The danger level has also been very low in my game. It didn't necessarily have to be that way, but the choices my players made mostly kept them safe, along with a few lucky rolls (that, and being nice with one particularly deadly encounter where I had the antagonist opt for non-deadly attacks). One character, however, just went indefinitely insane, and his luck has been reduced to one percent, so things should start getting interesting. Again, this is something that is flexible, and for a large group, you might want to increase the danger levels.   

Having a lot of players I think would be tough. I have three players and I wouldn't mind having one more, but four would be my cap. There just isn't quite enough stuff for everyone to do, it seems. With your number of players, if possible, it might be worth getting a second keeper to help manage things. That way, one group of players can go off to research at the library, while maybe another group goes off to meet contacts. Then they can all join back up for the final act of the chapter. 

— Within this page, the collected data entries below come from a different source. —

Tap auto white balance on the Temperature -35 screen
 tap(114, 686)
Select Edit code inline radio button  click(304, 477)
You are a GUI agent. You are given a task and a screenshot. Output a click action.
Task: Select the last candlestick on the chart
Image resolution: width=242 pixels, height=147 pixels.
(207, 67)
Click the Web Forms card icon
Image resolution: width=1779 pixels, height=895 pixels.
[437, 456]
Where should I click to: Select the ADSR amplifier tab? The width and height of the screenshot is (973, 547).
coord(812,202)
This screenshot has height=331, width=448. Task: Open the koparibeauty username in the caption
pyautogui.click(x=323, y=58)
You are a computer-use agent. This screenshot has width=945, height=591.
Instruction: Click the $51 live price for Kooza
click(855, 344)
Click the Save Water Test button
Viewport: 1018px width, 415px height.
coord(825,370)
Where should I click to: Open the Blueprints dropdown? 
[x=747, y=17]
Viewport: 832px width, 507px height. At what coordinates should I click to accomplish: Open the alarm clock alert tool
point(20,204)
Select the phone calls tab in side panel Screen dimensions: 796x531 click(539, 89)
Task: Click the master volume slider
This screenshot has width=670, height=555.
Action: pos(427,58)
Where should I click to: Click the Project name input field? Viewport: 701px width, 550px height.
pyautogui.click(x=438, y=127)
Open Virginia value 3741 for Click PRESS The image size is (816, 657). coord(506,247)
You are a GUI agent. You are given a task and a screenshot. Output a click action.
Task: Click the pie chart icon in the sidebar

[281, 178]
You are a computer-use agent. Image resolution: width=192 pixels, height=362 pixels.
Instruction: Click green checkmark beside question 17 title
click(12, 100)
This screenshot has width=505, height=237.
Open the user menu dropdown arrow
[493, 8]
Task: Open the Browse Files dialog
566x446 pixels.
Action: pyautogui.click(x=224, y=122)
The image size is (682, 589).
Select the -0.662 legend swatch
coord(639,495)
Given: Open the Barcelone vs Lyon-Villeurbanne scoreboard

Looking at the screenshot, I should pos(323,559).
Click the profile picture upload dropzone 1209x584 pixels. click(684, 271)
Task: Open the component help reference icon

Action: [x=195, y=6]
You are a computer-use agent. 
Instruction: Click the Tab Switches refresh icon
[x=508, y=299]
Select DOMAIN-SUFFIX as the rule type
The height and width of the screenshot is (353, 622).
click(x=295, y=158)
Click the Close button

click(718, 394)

Finally, I find that it sometimes help to give a little bit of prodding. I find myself having to ask things like "So, is there anything else you want to do today, or do you just want to head back to the hotel and sleep for your meeting tomorrow morning?" (this is where the blue book comes in handy) And, a lot of the time I can just sit quietly and let them talk about what they want to do or try to figure out what is going on. 

It has been a lot of fun, but I am looking forward to wrapping it up and maybe starting the two-headed serpent campaign if I can convert it into standard CoC.